§ WHAT THE TASK ASKS
Count how many lines in this material contain "computer". The answer is that number alone.

§ SUPPLIED INFORMATION
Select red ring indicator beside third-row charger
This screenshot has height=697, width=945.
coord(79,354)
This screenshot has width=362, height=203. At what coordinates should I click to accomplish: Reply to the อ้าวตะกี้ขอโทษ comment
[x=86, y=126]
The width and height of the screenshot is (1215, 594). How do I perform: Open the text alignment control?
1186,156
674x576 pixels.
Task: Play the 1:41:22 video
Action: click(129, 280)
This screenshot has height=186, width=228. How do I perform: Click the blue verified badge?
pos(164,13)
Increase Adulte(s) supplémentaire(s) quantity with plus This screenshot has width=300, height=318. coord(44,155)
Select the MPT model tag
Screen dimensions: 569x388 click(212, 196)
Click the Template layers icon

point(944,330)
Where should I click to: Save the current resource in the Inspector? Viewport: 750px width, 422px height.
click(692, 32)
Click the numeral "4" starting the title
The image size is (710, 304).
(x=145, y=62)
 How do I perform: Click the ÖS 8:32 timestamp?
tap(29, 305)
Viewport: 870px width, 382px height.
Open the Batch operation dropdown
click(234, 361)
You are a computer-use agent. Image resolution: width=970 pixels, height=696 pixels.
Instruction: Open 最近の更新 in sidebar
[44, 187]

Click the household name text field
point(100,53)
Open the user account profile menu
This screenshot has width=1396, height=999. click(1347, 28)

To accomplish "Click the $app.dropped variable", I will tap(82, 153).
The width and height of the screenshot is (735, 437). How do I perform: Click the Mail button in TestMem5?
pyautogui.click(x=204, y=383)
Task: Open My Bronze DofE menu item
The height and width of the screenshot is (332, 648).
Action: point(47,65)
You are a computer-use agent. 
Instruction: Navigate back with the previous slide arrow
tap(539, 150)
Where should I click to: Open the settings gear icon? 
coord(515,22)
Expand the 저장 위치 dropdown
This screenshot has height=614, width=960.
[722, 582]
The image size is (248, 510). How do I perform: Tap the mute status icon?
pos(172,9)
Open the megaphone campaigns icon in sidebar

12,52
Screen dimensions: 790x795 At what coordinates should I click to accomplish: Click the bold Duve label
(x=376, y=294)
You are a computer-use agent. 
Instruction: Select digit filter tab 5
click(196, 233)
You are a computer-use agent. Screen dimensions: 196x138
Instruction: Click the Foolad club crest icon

§ ANSWER FOR THIS EXERCISE
4